Le blocage d’internet, imposé depuis le 8 janvier par les autorités iraniennes face aux manifestations contre le pouvoir, est une arme de plus en plus utilisée, généralement dans le but d’étouffer des contestations ou d’invisibiliser des conflits. L’organisation de défense des droits numériques Access Now a recensé un record de 296 coupures volontaires d’internet dans 54 pays en 2024, selon leurs dernières données disponibles. Dans le détail, 103 coupures étaient liées à des conflits, 74 à des mouvements de protestation, 16 décidées pour empêcher la triche aux examens, 12 en période d’élections. C’est en Birmanie (85 coupures), en Inde (84) et au Pakistan (21) qu’étaient alors comptabilisées le plus de coupures. Exemples marquants de blackouts ces dernières années :
– En Afghanistan en 2025 – Au début de l’automne dernier, l’Afghanistan a imposé à sa population une coupure nationale d’internet de 48 heures, sur ordre du chef suprême des talibans, afin de prévenir le «vice» et la «corruption morale». Une fois la connexion rétablie, les autorités ont restreint l’accès aux réseaux sociaux Facebook, Instagram et Snapchat.
– Au Soudan depuis 2023 – Depuis avril 2023 et le début du conflit au Soudan entre armée et paramilitaires, les deux camps utilisent régulièrement les coupures des télécommunications comme armes de guerre. Début 2024, par exemple, une coupure à l’échelle nationale a affecté près de 30 millions de Soudanais pendant plus d’un mois, selon des organisations humanitaires et de défense des droits humains. Au Darfour (ouest), internet reste largement inaccessible encore aujourd’hui.
– Au Tigré depuis 2020 – En novembre 2020, les réseaux internet et téléphoniques sont coupés au Tigré, dans le nord de l’Ethiopie, alors qu’est menée une opération militaire dans cette région dissidente. L’origine de la coupure n’est pas établie avec certitude. Les connexions internet sont progressivement rétablies à partir de fin 2022, mais des perturbations subsistent encore aujourd’hui.

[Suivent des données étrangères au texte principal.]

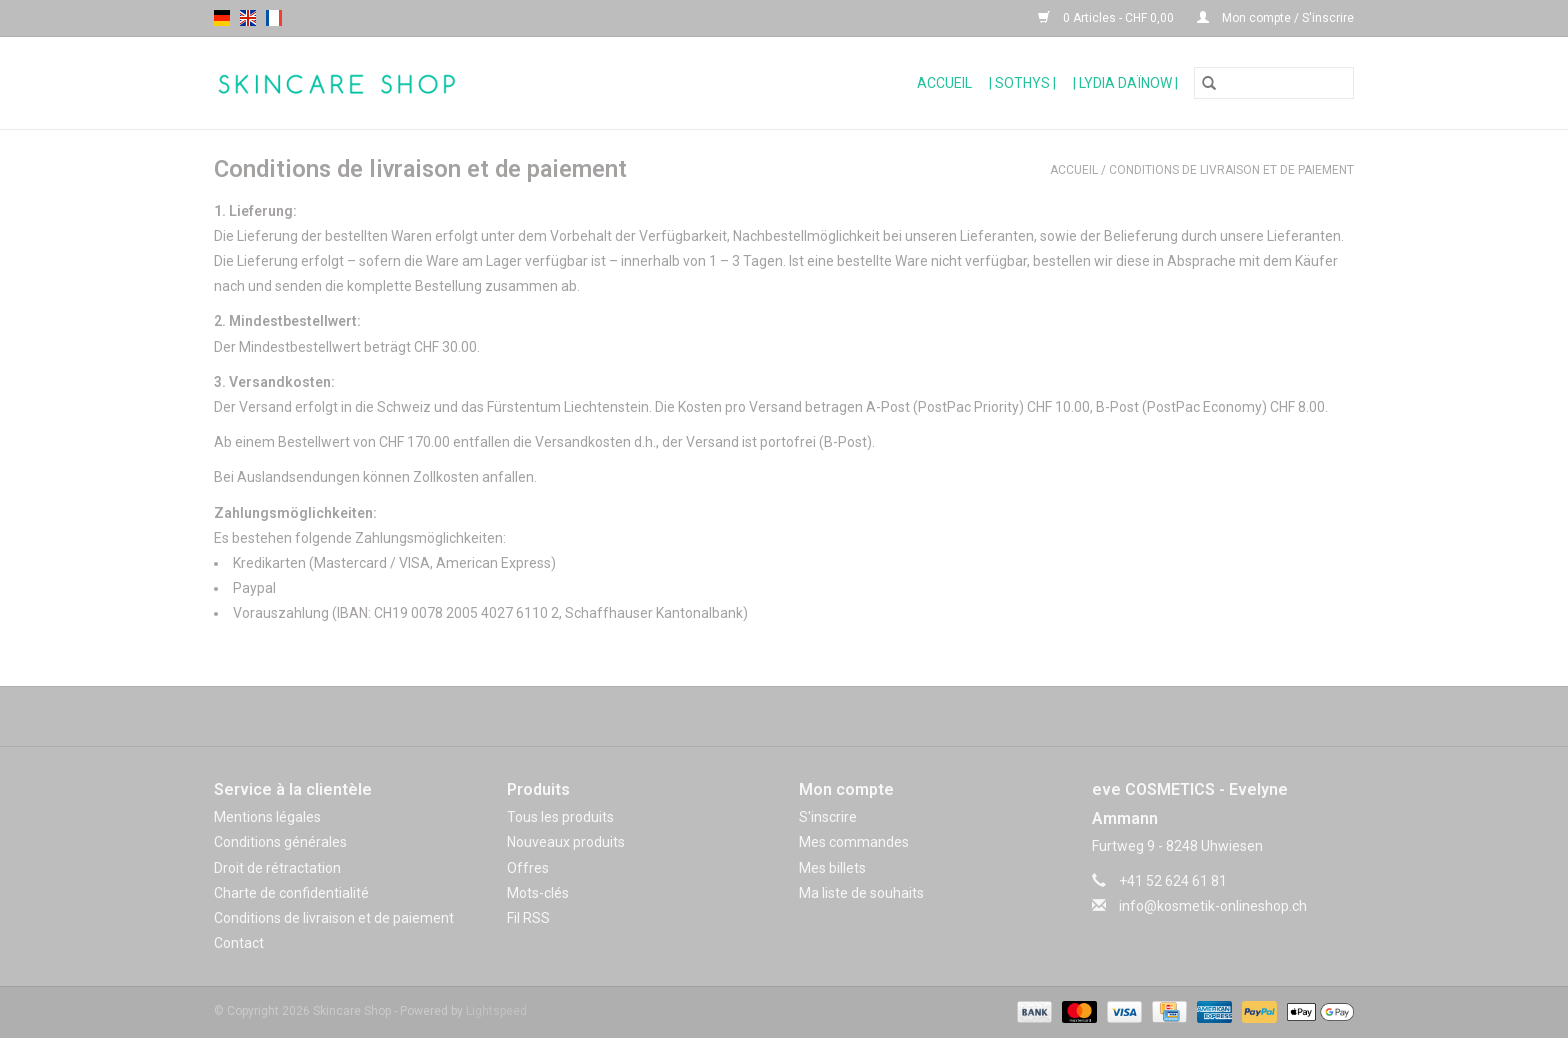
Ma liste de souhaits (861, 893)
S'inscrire (828, 817)
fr (274, 18)
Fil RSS (528, 918)
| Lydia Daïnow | (1125, 83)
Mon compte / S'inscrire (1275, 18)
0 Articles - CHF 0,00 (1107, 18)
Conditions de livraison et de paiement (1231, 170)
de (222, 18)
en (248, 18)
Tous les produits (560, 817)
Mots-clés (538, 893)
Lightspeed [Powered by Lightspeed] (496, 1011)
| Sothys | (1022, 83)
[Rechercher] (1274, 83)
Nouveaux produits (566, 842)
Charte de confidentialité (291, 893)
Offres (528, 868)
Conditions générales (280, 842)
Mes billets (832, 868)
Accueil (944, 83)
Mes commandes (854, 842)
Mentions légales (267, 817)
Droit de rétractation (277, 868)
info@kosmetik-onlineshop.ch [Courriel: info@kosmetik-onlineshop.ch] (1213, 906)
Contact (239, 943)
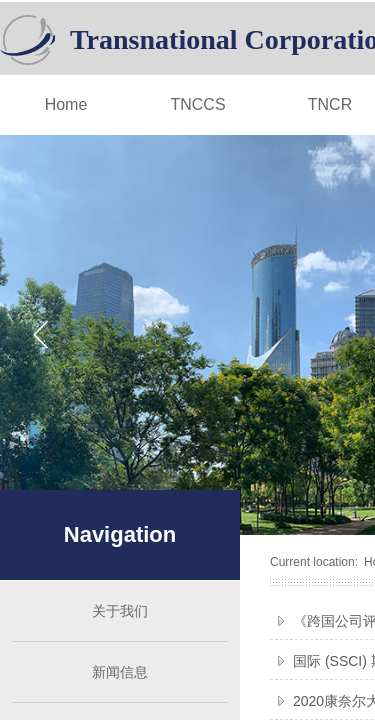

– En Birmanie depuis 2019 – La Birmanie a imposé pendant 19 mois, de juin 2019 à février 2021, une coupure totale d’internet dans les Etats de Chin et de Rakhine (nord), une zone de conflit ethnique, sous l’autorité du gouvernement civil d’Aung San Suu Kyi. Internet est rétabli le 3 févier 2021, au surlendemain d’un coup d’Etat militaire qui a renversé Aung San Suu Kyi. Mais le nouveau pouvoir militaire utilise les mêmes armes numériques, en imposant des blackouts d’internet dans le pays. Depuis le putsch de 2021, le groupe militant Myanmar Internet Project a recensé plus de 400 coupures d’internet régionales dans ce qu’elle qualifie de «coup d’Etat numérique».
– Au Cachemire en 2019 – L’Inde impose le 4 août 2019 une coupure totale d’internet dans la région du Cachemire, pour éviter tout soulèvement au moment de la révocation par New Delhi de l’autonomie constitutionnelle de la région. Au fil des mois, les restrictions d’internet et des télécommunications fluctueront, jusqu’à un rétablissement complet de la 4G en février 2021.
– Déjà en Iran en 2019 – En Iran, où les réseaux internet local et mondial sont séparés, les autorités avaient déjà coupé pendant une semaine en novembre 2019 la connexion au reste du monde, pendant un mouvement de manifestations violentes déclenchées par une hausse du prix de l’essence en pleine crise économique. Même en l’absence de blocage, internet en Iran fait l’objet de restrictions drastiques, notamment à l’encontre de la messagerie WhatsApp et du réseau social Instagram.
– Des coupures ciblées – Comme en Iran, les autorités d’autres pays imposent parfois des restrictions ciblées sur certains sites ou services. Le Népal a ainsi bloqué début septembre des dizaines de réseaux sociaux, une décision qui a provoqué des émeutes antigouvernementales lourdement réprimées. Ils ont depuis été rétablis.